TASK STATEMENT
Extend the following history of surfboard design, picking up right after its final sentence.

* START DOCUMENT SEGMENT *

The hollows were a radical tangent
from centre.
Basically
14-16 feet with extremes on these figures.
Paddling
became the feature, probably partly because the surfboard
contests were simply paddling contests, out round a buoy
thing.
The surf
club era in Australia.
The (United)
States was a little less far out.
Boards
stayed more around the 10-12 foot mark, with a school of 8
foot devotees.
They
utilised the hollowness to improve performance, getting into
mild turns and some pretty hot angling, the era of taking
your girl out on the front of your board, or a dog.
Also drag
foot turns, headstands, backwards rides.
Basically,
the hollow boards were plywood deck and bottom, a few spares
(sic, spars) and ribs, and redwood, cedar, or pine
rails, square or solid shaped round ones.
A few people
were experimenters, the most famous was (Bob) Simmons
in the States, a true gremmie.
Lived in his
car, with blacked out windows for sleeping, cruised the
coast surf hunting, when it was free and easy, discovering
super spot after super spot.
Rincon,
Malibu,Windansea.
Simmons
lived and died surfing.
He was the
one who put a fin on a board (debateable, usualy
credited to Tom Blake, circa 1934).
And it's
stayed there.
One of the
interesting designs in the end of the finless era was the "hot curl".
A long
narrow rolled bottom shape, with a deep vee, which served
some of-the functions of a fin, mainly holding the tail in
the wave for hot trims.
There were
some searing rides on faster waves of California and of
course, Hawaii's racey walls were the perfect challenge for
the "hot curl".
Some of the
early finned models weren't a lot different from some modern
shapes, with some elaborate woodwork to give the desired
shape.
Then when
Simmons put together balsa and glass, things started to
cook.
The shapes (#101) were wide and long, but
pretty much along the modern concept, speed from the tail,
emphasis on turning and speed, with the forward shuffle
being popular, and even a few bodgies walking forward.
Pretty soon
a little tail-lift came in, to make the turns a bit sharper,
and it was found that the walking and shuffling became
easier, and it was advantageous to get forward as
you'd lay the whole board on the water and speed would go
up.
Enter the
trimming era.
This was
where the states (sic, States) were at, when
a visiting team of lifeguards brought their little sticks to
Australia (International
Surf Carnival Torquay 1956, held in
conjunction with the Melbourne Olympic Games).
Balsa and
glass, teardrops or (sic) around 9'-9' 6" and speed
shapes, 10' 6" or so.
I cannot
convey to you what a sensation these little pods seemed to
us primates, champions of the bronzed sands, patriots of the
paddle board.
Shock,
delight, scepticism.
But there
it was.
Turning,
walking, trimming, noseriding, outbacks (sic, cutbacks)
even.
1956.
No balsa at
first, so it was a rapid redesign of the hollow idea (the
Okinuee).

* END DOCUMENT SEGMENT *
* START AVAILABLE DATA *

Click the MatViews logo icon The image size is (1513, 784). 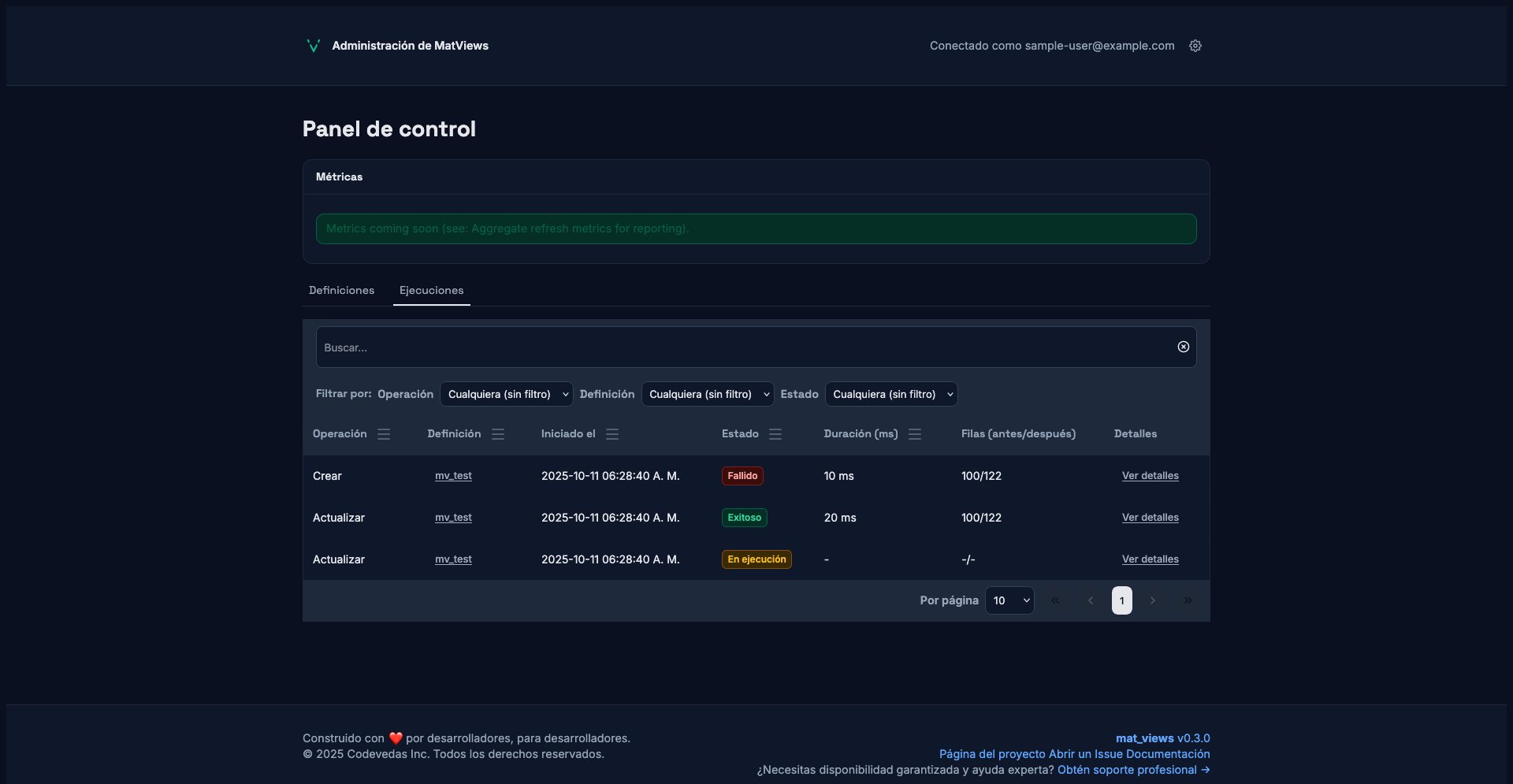tap(313, 46)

* END AVAILABLE DATA *

RESPONSE
The makers
of the paddle boards, the sixteen footers, Bennett, Wallace,
Woods, kept on going.
Joe Larkin ,
Mick Hall, Bill Climer (sic Clymer), were the early
employee shapers, Les Patterson, Midget (Farrelly).
A bit later
Nipper Williams, who got one of the original American
balsas, became the early glasser.
Greg McDonagh got into the
coolite foam and epoxy resin making strong, light and
cleverly made boards.
'1959-1960'.
But, for
some reason they didn't make it big.
Roger
'Duck' Keiran in Queensland had the first shaping machine,
milling out balsa shapes.
And spray
gun glosses.
Duck had
many good ideas.
Removal fins
even.
Small fins.
His timing
was wrong that's all.
Ducky's
glasser Dick Laycock came to McDonagh's when Ducky's 'Okinui
Club' factory folded in Queensland, and the foam era began.
All the
shops started blowing their own blanks in fibreglass and
iron braced moulds.
(Barry)
Bennett, (Gordon) Woods, (Greg) McDonagh,
young Denny Keogh on
the North side and Bill Wallace in a leaky Bronte shed, and
Noel Ward and Scotty Dillon in a
Bondi basement (errata : "a garage, not a basement"
- Scott Dillon).
In 1960 the
first magazine came out - Severson's Surfer annual
- Bennett imported a stack - foreshadowing later moves.
Lee Cross
did an Australian version later that year, and a second in
1961.
In that
magazine we saw the first media look at design.
The ads
featured foam details.
The back
pages had a little story on Midget's & (Dave) Jacko's
(Jackman) boards for Hawaii.
11 foot
guns.
Dillon came northside.
McDonagh developed textured decks, a glue up machine, experimented with a sanding machine.
Woodsie
pumped 'em out.
Bennett was
clean.
Joe Larkin
moved to Kirra to become Queensland's fourth shop.
Ray Woolsey
had been going for years in Brisbane.
A carpenter
with surfer son (, ?) Jeffries had made beautiful
balsa boards in Brisbane but faded when foam came in.
A plastics
firm, MPI, had powered on the foamies for a while in Ducky's
Qld shop, and a few years later Jeff Godby slipped into the
same factory.
For some
reason, Scott Dillon (Surfboards) started to boom in
Sydney, probably because it was the gremmie shop and
gremmies were the thing.
The yank
Dewey Weber in his rip-zip-pivot shoulder roll turn style
had a fair following.
Rodney
Sumpter and Mickey Mabbit (little Dooley) had the Peninsula
guys buying boards there, and Nat
(Young) and Kenno (Bob Kennerson)
got the Collaroy/Narrabeen guys buying.
Shapes
didn't do much in this era.
The standard
tail lifted things.
Square fins
were big, then the Phil fin or Reverse fin.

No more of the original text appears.